The stretch wanted below opens at the line containing "The width and height of the screenshot is (389, 865)." and closes at the line containing "Task: Open the Actions menu in menu bar". Please return it exactly, with no other lines.

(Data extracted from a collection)
......

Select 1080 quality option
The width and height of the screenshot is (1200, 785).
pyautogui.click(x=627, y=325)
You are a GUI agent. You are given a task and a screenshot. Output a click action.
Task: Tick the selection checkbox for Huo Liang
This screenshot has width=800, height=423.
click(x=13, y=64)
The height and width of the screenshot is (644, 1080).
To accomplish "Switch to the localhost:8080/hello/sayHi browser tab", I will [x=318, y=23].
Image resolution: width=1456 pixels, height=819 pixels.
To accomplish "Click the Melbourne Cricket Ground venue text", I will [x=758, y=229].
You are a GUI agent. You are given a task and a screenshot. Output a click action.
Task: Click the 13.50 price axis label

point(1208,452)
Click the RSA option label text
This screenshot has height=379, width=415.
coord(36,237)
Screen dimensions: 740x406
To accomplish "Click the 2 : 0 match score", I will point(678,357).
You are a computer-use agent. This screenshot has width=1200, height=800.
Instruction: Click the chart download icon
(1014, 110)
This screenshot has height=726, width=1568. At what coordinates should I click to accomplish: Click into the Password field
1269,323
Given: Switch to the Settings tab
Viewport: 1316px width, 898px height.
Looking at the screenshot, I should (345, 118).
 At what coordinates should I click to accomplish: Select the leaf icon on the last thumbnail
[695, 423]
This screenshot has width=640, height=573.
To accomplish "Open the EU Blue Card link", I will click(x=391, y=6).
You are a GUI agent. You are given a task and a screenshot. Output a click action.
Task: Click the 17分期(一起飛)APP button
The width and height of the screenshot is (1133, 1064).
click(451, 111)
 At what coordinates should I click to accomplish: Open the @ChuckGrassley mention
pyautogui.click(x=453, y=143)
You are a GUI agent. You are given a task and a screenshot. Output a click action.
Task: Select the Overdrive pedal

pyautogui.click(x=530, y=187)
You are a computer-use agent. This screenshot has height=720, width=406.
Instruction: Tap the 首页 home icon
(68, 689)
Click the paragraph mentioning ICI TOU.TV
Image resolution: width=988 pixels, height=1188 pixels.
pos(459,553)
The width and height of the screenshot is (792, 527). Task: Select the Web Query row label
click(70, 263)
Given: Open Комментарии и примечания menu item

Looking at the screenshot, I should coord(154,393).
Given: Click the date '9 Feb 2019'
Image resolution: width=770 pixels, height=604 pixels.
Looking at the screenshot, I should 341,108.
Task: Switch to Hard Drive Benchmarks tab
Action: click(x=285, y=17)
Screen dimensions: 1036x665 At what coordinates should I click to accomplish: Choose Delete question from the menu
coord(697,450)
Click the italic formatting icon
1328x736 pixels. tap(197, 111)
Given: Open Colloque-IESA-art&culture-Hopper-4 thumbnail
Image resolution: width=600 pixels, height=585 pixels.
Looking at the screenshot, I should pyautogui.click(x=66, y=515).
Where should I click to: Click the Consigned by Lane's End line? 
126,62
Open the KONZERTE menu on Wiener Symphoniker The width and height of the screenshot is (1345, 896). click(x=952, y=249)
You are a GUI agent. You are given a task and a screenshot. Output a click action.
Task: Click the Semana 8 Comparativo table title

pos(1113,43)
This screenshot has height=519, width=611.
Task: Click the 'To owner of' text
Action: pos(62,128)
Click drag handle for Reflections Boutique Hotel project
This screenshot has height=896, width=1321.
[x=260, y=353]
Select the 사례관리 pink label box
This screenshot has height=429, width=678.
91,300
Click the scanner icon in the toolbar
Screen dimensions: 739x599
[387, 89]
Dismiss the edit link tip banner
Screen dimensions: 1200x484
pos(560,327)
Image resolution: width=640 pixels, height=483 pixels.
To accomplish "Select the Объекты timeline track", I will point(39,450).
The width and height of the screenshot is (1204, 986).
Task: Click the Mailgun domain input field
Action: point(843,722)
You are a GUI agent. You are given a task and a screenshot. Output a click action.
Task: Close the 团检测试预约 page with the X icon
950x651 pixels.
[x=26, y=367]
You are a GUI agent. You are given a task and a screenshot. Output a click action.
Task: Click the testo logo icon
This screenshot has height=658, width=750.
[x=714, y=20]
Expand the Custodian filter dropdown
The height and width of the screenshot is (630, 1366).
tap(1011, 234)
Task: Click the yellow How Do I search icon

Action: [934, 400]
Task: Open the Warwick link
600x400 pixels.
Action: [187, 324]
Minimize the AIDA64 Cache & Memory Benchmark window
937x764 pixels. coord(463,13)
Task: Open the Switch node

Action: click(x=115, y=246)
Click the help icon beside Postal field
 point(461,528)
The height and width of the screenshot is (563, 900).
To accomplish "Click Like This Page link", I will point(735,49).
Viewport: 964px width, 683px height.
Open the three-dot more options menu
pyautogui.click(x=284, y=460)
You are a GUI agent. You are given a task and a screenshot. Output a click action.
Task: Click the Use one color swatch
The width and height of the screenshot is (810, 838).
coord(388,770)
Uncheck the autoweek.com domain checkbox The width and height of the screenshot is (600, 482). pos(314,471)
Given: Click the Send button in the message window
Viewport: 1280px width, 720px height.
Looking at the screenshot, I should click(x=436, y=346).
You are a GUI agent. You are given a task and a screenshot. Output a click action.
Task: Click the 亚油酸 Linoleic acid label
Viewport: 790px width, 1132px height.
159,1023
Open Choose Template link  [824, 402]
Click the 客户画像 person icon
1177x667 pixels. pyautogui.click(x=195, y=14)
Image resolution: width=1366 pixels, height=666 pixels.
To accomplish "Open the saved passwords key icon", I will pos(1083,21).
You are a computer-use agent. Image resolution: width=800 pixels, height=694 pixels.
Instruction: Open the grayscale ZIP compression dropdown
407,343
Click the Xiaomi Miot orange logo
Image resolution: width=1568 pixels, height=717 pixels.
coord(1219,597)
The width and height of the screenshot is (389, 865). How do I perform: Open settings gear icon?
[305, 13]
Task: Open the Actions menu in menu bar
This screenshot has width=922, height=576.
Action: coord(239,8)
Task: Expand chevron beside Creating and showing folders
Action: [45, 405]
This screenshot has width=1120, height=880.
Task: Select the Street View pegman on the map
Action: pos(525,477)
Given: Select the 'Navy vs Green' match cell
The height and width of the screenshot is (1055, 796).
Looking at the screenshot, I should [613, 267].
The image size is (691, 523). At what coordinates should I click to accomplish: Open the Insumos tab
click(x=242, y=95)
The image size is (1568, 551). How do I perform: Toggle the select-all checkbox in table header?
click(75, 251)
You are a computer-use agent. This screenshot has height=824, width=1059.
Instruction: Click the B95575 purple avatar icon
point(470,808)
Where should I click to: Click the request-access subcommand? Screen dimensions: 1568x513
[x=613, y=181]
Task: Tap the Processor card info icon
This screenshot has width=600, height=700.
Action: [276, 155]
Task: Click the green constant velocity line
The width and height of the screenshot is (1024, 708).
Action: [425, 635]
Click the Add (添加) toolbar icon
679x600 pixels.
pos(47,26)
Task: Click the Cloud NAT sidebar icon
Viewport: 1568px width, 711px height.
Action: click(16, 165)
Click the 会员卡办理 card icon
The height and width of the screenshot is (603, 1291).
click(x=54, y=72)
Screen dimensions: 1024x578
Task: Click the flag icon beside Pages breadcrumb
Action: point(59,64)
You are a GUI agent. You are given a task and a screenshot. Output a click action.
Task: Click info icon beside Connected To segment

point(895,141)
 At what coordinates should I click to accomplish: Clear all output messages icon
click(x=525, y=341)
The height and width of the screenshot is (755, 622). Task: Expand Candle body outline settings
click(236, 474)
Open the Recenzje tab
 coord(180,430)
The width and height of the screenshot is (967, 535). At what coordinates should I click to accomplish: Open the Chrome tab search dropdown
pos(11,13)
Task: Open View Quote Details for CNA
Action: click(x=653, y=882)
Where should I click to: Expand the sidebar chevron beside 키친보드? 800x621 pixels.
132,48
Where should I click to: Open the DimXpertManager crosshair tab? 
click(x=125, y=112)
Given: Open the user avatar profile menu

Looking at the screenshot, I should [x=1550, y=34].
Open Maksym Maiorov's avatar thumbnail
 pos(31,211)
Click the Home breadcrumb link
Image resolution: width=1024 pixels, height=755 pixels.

......

#### Response to the exercise:
The width and height of the screenshot is (389, 865). How do I perform: Open settings gear icon?
[305, 13]
Task: Open the Actions menu in menu bar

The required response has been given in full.